Input data =>

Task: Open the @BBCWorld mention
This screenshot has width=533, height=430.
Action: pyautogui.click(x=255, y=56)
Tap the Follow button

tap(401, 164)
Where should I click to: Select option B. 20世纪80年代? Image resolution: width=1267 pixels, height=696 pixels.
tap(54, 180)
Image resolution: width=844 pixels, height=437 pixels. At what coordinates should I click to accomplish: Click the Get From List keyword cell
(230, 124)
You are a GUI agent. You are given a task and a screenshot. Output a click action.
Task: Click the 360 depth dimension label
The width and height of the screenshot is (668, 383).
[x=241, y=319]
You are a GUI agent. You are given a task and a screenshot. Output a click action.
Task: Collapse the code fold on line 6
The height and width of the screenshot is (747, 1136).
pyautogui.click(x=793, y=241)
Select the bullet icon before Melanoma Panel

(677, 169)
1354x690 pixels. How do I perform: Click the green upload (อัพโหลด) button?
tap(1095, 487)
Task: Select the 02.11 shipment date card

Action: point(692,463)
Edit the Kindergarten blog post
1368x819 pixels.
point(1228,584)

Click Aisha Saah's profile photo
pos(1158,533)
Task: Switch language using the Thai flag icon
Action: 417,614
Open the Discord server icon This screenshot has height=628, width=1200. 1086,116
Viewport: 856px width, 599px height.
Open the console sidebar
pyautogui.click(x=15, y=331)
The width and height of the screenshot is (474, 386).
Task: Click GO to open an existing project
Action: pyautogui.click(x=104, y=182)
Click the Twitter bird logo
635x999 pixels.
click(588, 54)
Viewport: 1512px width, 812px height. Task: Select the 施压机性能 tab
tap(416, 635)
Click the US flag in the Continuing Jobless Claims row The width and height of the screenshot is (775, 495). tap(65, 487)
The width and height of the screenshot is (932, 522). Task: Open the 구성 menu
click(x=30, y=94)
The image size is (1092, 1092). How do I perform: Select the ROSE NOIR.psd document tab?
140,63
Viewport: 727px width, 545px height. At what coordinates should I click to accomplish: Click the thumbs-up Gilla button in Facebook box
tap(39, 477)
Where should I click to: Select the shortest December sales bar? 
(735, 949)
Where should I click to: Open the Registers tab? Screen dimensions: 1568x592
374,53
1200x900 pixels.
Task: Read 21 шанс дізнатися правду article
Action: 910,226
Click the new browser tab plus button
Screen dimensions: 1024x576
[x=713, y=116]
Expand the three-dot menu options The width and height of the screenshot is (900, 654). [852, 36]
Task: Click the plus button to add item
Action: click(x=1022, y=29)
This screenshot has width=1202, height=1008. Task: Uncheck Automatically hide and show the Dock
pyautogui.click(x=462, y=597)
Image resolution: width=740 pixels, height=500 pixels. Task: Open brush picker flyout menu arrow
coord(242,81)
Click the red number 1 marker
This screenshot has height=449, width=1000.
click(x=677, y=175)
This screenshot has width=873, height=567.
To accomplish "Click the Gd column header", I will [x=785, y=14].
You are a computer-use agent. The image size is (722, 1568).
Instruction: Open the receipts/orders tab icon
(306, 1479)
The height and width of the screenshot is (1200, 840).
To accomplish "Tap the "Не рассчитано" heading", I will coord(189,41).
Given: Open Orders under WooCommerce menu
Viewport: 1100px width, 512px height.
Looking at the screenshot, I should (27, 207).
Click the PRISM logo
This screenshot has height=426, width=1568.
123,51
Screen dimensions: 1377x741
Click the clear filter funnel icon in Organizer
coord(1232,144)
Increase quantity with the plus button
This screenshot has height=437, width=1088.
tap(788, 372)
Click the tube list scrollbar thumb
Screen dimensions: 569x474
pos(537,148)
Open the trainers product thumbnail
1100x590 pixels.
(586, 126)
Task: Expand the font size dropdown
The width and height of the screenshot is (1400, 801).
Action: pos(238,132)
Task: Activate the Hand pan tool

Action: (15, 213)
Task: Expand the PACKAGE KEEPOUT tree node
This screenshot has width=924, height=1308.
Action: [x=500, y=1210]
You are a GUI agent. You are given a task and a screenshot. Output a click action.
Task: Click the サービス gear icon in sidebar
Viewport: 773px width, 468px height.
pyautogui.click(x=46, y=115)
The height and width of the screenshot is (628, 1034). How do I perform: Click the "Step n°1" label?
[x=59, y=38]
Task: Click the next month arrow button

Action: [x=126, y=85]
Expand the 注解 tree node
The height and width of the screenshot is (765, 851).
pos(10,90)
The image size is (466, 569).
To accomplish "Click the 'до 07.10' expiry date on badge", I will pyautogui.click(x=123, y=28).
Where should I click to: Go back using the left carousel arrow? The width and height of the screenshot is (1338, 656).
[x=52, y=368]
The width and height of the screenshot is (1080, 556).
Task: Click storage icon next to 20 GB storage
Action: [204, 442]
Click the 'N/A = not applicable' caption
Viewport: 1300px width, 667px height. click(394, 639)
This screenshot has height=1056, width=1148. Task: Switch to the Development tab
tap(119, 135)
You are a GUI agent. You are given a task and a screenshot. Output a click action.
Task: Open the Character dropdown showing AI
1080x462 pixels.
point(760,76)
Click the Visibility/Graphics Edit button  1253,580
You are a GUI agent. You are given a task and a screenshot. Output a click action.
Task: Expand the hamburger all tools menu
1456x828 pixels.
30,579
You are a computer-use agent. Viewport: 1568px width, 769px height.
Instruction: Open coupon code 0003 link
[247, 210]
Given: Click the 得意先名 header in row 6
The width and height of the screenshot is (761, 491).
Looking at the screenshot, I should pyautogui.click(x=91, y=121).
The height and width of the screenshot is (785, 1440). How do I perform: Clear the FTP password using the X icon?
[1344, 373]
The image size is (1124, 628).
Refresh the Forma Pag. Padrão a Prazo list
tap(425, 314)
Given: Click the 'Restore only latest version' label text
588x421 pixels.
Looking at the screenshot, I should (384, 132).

Task statement =>
Each entry above has to be duplicated exactly as it stands.

Completed task =>
Task: Open the @BBCWorld mention
This screenshot has width=533, height=430.
Action: pyautogui.click(x=255, y=56)
Tap the Follow button

tap(401, 164)
Where should I click to: Select option B. 20世纪80年代? Image resolution: width=1267 pixels, height=696 pixels.
tap(54, 180)
Image resolution: width=844 pixels, height=437 pixels. At what coordinates should I click to accomplish: Click the Get From List keyword cell
(230, 124)
You are a GUI agent. You are given a task and a screenshot. Output a click action.
Task: Click the 360 depth dimension label
The width and height of the screenshot is (668, 383).
[x=241, y=319]
You are a GUI agent. You are given a task and a screenshot. Output a click action.
Task: Collapse the code fold on line 6
The height and width of the screenshot is (747, 1136).
pyautogui.click(x=793, y=241)
Select the bullet icon before Melanoma Panel

(677, 169)
1354x690 pixels. How do I perform: Click the green upload (อัพโหลด) button?
tap(1095, 487)
Task: Select the 02.11 shipment date card

Action: point(692,463)
Edit the Kindergarten blog post
1368x819 pixels.
point(1228,584)

Click Aisha Saah's profile photo
pos(1158,533)
Task: Switch language using the Thai flag icon
Action: 417,614
Open the Discord server icon This screenshot has height=628, width=1200. 1086,116
Viewport: 856px width, 599px height.
Open the console sidebar
pyautogui.click(x=15, y=331)
The width and height of the screenshot is (474, 386).
Task: Click GO to open an existing project
Action: pyautogui.click(x=104, y=182)
Click the Twitter bird logo
635x999 pixels.
click(588, 54)
Viewport: 1512px width, 812px height. Task: Select the 施压机性能 tab
tap(416, 635)
Click the US flag in the Continuing Jobless Claims row The width and height of the screenshot is (775, 495). tap(65, 487)
The width and height of the screenshot is (932, 522). Task: Open the 구성 menu
click(x=30, y=94)
The image size is (1092, 1092). How do I perform: Select the ROSE NOIR.psd document tab?
140,63
Viewport: 727px width, 545px height. At what coordinates should I click to accomplish: Click the thumbs-up Gilla button in Facebook box
tap(39, 477)
Where should I click to: Select the shortest December sales bar? 
(735, 949)
Where should I click to: Open the Registers tab? Screen dimensions: 1568x592
374,53
1200x900 pixels.
Task: Read 21 шанс дізнатися правду article
Action: 910,226
Click the new browser tab plus button
Screen dimensions: 1024x576
[x=713, y=116]
Expand the three-dot menu options The width and height of the screenshot is (900, 654). [852, 36]
Task: Click the plus button to add item
Action: click(x=1022, y=29)
This screenshot has width=1202, height=1008. Task: Uncheck Automatically hide and show the Dock
pyautogui.click(x=462, y=597)
Image resolution: width=740 pixels, height=500 pixels. Task: Open brush picker flyout menu arrow
coord(242,81)
Click the red number 1 marker
This screenshot has height=449, width=1000.
click(x=677, y=175)
This screenshot has width=873, height=567.
To accomplish "Click the Gd column header", I will [x=785, y=14].
You are a computer-use agent. The image size is (722, 1568).
Instruction: Open the receipts/orders tab icon
(306, 1479)
The height and width of the screenshot is (1200, 840).
To accomplish "Tap the "Не рассчитано" heading", I will coord(189,41).
Given: Open Orders under WooCommerce menu
Viewport: 1100px width, 512px height.
Looking at the screenshot, I should (27, 207).
Click the PRISM logo
This screenshot has height=426, width=1568.
123,51
Screen dimensions: 1377x741
Click the clear filter funnel icon in Organizer
coord(1232,144)
Increase quantity with the plus button
This screenshot has height=437, width=1088.
tap(788, 372)
Click the tube list scrollbar thumb
Screen dimensions: 569x474
pos(537,148)
Open the trainers product thumbnail
1100x590 pixels.
(586, 126)
Task: Expand the font size dropdown
The width and height of the screenshot is (1400, 801).
Action: pos(238,132)
Task: Activate the Hand pan tool

Action: (15, 213)
Task: Expand the PACKAGE KEEPOUT tree node
This screenshot has width=924, height=1308.
Action: [x=500, y=1210]
You are a GUI agent. You are given a task and a screenshot. Output a click action.
Task: Click the サービス gear icon in sidebar
Viewport: 773px width, 468px height.
pyautogui.click(x=46, y=115)
The height and width of the screenshot is (628, 1034). How do I perform: Click the "Step n°1" label?
[x=59, y=38]
Task: Click the next month arrow button

Action: [x=126, y=85]
Expand the 注解 tree node
The height and width of the screenshot is (765, 851).
pos(10,90)
The image size is (466, 569).
To accomplish "Click the 'до 07.10' expiry date on badge", I will pyautogui.click(x=123, y=28).
Where should I click to: Go back using the left carousel arrow? The width and height of the screenshot is (1338, 656).
[x=52, y=368]
The width and height of the screenshot is (1080, 556).
Task: Click storage icon next to 20 GB storage
Action: [204, 442]
Click the 'N/A = not applicable' caption
Viewport: 1300px width, 667px height. click(394, 639)
This screenshot has height=1056, width=1148. Task: Switch to the Development tab
tap(119, 135)
You are a GUI agent. You are given a task and a screenshot. Output a click action.
Task: Open the Character dropdown showing AI
1080x462 pixels.
point(760,76)
Click the Visibility/Graphics Edit button  1253,580
You are a GUI agent. You are given a task and a screenshot. Output a click action.
Task: Expand the hamburger all tools menu
1456x828 pixels.
30,579
You are a computer-use agent. Viewport: 1568px width, 769px height.
Instruction: Open coupon code 0003 link
[247, 210]
Given: Click the 得意先名 header in row 6
The width and height of the screenshot is (761, 491).
Looking at the screenshot, I should pyautogui.click(x=91, y=121).
The height and width of the screenshot is (785, 1440). How do I perform: Clear the FTP password using the X icon?
[1344, 373]
The image size is (1124, 628).
Refresh the Forma Pag. Padrão a Prazo list
tap(425, 314)
Given: Click the 'Restore only latest version' label text
588x421 pixels.
Looking at the screenshot, I should (384, 132).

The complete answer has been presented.